Die Beweislage ist eindeutig: Gerhard B. erschoss drei seiner Nachbarn. Laut Anklage muss er wie ein rücksichtsloser Killer vorgegangen sein, der sich gut auf die Tat vorbereitet hatte. Binnen Sekunden tötete B. drei Menschen aus nächster Nähe mit seiner Pistole. Während der Tat in Langweid (Landkreis Augsburg) trug er einen professionellen Gehörschutz, wie ihn Schützen auf dem Schießstand verwenden. Doch an all das will sich der Angeklagte vor Gericht bislang nicht erinnern. Schon kurz nach der Festnahme soll Gerhard B. von einem „Blackout“ gesprochen haben. Einsatzkräfte schildern am dritten Verhandlungstag ihre ersten Eindrücke des mutmaßlichen Dreifachmörders.
So kam es zur Festnahme des mutmaßlichen Mörders Gerhard B.

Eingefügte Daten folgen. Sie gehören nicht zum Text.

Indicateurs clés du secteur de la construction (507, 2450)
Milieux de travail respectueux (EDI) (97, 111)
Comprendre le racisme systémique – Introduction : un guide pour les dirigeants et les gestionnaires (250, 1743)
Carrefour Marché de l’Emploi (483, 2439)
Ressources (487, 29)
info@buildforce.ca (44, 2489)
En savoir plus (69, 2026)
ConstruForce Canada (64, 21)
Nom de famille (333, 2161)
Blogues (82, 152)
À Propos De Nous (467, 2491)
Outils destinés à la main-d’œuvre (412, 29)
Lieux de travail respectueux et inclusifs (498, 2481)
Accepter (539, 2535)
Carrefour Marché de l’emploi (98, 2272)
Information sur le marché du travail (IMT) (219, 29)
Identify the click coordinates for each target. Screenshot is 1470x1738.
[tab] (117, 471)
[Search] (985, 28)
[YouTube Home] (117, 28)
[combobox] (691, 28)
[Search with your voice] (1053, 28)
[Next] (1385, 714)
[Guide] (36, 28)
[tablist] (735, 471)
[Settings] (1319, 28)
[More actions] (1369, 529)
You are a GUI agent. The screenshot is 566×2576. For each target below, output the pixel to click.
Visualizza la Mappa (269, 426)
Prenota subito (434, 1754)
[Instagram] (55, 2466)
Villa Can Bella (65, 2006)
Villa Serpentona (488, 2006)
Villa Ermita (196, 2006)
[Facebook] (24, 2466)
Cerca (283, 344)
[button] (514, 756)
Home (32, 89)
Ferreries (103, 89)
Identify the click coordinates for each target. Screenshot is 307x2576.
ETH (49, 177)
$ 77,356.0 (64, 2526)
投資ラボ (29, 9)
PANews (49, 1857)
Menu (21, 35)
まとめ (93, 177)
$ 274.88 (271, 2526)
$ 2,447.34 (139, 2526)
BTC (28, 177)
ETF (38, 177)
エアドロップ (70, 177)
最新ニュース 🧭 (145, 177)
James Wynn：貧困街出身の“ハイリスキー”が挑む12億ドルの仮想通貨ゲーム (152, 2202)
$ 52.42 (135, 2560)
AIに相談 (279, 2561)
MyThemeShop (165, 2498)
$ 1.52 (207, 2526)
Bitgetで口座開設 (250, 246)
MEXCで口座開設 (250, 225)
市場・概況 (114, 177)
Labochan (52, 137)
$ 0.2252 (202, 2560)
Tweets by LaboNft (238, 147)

Es ist ein verregneter Freitag im vergangenen Juli. Bei der Polizei geht um 19.18 Uhr der erste Notruf ein. Abgesetzt von Horst N., dem Ehemann einer Getöteten. Während N. um das Leben seiner Frau kämpft, machen sich etliche Streifenwagen der Polizei auf den Weg in den nördlichen Landkreis Augsburg. Etwa eine Viertelstunde nach dem ersten Notruf ist Langweid voll davon. Gerhard B. ist zu diesem Zeitpunkt noch auf freiem Fuß. „Wir gingen zunächst von einer Amoktat aus“, erinnert sich einer der Polizisten vor Gericht.
Als er in Langweid eintrifft, ist bereits bekannt, dass Gerhard B. vermutlich in einem silbernen Golf Variant unterwegs ist. Sein Nachbar hatte während des Notrufs das Kennzeichen durchgegeben. „Auf einmal kam uns der Golf entgegen“, erinnert sich der Beamte. Mehrere zivile Einsatzfahrzeuge und Streifenwagen setzen zu einer spektakulären Verfolgungsjagd an. Offenbar ziellos fährt Gerhard B. durch Langweid und Stettenhofen in Richtung Foret, während die Polizei Straßensperren einrichtet. Der Schütze registriert offenbar, dass er verfolgt wird. Um 19.45 Uhr, keine halbe Stunde nach dem ersten Notruf, gibt der mutmaßliche Mörder auf.
Polizist über mutmaßlichen Langweid-Mörder: „Er wusste, dass er etwas sehr Schlimmes getan hat“
Auf einem Firmenparkplatz am Ortsrand steigt Gerhard B. aus seinem silbernen Golf. Die Polizei hält in sicherem Abstand von etwa 50 Metern. „Wir sind vom Schlimmsten ausgegangen. Also dass er eine Waffe hat und gefährlich ist“, sagt einer der Polizisten: „Ich habe immer wieder geschrien: Hände hoch und auf den Boden.“ Gerhard B. macht, was die Polizei von ihm verlangt. Während vier Beamte die Arme und Beine des 64-Jährigen festhalten, leistet der Schütze keinen Widerstand. „Er war kooperativ und höflich“, erinnert sich einer der Polizisten. Mit klarer Stimme antwortet B. auf die ersten Fragen der Polizei. Geistesgegenwärtig erklärt der Schütze, wo seine Waffen sind, dass von ihm keine Gefahr mehr ausgehe und er der Gesuchte sei. An die Tat wollte er sich aber schon damals nicht mehr konkret erinnern. „Er sagte immer wieder, dass er einen Blackout hatte, eine Kurzschlussreaktion“, erinnert sich ein Polizist vor Gericht. „Aber er wusste, dass er etwas sehr Schlimmes getan hat.“
Nach der Festnahme wird B. in einem Streifenwagen in eine Arrestzelle nach Augsburg gebracht. Auch auf dem Weg dorthin verhält sich der Angeklagte laut Polizei unauffällig. „Man konnte ihm nicht anmerken, was gerade passiert war“, schildert einer der Beamten.
Auch vor Gericht zeigt Gerhard B. bislang wenig Emotion. Sein Verteidiger Walter Rubach erklärte zuletzt, B. könne sich sein Verhalten nur als „Folge einer vollständigen psychischen Entgleisung“ vorstellen. Das Verfahren gegen ihn wird am 6. Mai im großen Schwurgerichtssaal des Augsburger Landgerichts fortgesetzt. Ein Urteil wird im Juli erwartet.
Anmerkung der Redaktion: Der Angeklagte legt keinen Wert darauf, auf Foto- und Videomaterial unkenntlich gemacht zu werden. Daher zeigen wir Gerhard B. in unserer Berichterstattung unverpixelt.